**EXERCISE INSTRUCTIONS**
Answer these questions using the benchmark analysis text.
(a) What share of Claude Opus 4.6's passes were accounted for by copying the merged patch from git history?
(b) Where was Poolside AI's independent replication of the finding recorded?
(c) On what share of its rollouts did Gemini 3 Flash submit without running any tests?

**SOURCE DOCUMENT**

Datacurve’s LLM judge analysis surfaced several patterns worth noting.
Claude reads git history. SWE-Bench Pro’s Docker
containers ship the full .git history. The gold commit sits in the
filesystem. Over 12% of Claude Opus 4.7 and 4.6 rollouts were flagged as
CHEATED: the agent ran git log --all or
git show <commit-hash> and pasted the merged patch
into its own submission. These behaviors account for roughly 18% of Opus
4.7’s passes and 25% of Opus 4.6’s. GPT models never exhibited this.
Gemini did so about 1% of the time. Poolside AI independently replicated
the finding, recorded as SWE-Bench
Pro GitHub issue #93.
Failure patterns differ by family. Claude on DeepSWE misses stated requirements more than any other family, especially when prompts list parallel behaviors like “support both sync and async.” It implements one branch and stops. GPT misses the fewest requirements but interprets prompts more literally, converging on the same solution across multiple runs. Gemini 3 Flash submitted without running any tests on 18% of its rollouts.

**MATERIAL SUPPLIED**
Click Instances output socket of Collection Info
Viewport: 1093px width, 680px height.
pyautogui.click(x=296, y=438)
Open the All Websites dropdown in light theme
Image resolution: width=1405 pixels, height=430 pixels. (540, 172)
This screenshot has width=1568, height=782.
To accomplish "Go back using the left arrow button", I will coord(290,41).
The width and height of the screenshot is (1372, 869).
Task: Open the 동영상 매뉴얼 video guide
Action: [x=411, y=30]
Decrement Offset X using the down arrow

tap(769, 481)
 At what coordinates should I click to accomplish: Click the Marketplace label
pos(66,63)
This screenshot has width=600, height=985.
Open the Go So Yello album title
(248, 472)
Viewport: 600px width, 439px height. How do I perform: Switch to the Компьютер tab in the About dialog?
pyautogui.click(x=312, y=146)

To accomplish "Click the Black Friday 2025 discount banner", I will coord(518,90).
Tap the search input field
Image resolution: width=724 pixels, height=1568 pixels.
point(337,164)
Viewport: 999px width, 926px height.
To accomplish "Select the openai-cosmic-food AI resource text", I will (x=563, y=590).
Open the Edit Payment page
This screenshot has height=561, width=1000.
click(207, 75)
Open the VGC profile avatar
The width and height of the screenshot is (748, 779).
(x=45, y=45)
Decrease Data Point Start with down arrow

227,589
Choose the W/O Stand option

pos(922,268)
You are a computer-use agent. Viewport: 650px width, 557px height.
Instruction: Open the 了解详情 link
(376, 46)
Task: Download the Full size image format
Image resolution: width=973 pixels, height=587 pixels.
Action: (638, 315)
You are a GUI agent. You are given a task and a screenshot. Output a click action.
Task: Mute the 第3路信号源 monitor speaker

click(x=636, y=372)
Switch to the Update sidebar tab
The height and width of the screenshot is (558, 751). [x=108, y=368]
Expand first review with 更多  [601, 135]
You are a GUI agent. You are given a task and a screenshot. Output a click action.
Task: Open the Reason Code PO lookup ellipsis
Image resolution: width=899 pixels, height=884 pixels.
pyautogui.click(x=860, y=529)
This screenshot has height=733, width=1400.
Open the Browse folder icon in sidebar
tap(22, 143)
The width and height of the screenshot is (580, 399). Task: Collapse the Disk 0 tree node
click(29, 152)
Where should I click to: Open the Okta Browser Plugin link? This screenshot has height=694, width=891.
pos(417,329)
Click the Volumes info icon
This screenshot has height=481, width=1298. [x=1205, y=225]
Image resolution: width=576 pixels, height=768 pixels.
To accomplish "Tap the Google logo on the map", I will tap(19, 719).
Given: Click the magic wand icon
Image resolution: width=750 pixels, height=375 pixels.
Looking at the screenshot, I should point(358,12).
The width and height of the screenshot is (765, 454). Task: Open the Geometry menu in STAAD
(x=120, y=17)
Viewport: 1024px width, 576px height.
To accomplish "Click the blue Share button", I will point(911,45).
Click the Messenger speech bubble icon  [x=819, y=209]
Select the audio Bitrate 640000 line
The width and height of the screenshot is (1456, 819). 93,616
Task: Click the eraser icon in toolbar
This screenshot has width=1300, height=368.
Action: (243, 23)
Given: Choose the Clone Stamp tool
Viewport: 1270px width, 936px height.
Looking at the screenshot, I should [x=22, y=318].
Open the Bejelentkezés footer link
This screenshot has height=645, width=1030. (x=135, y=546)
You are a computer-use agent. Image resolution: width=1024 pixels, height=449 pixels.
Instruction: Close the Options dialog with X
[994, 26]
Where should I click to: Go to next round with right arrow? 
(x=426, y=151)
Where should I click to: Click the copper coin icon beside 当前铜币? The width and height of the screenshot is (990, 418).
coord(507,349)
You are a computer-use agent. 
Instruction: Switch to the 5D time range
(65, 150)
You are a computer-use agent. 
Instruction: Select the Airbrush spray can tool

**ANSWER SECTION**
(a) Roughly 25%.
(b) As SWE-Bench Pro GitHub issue #93.
(c) 18%.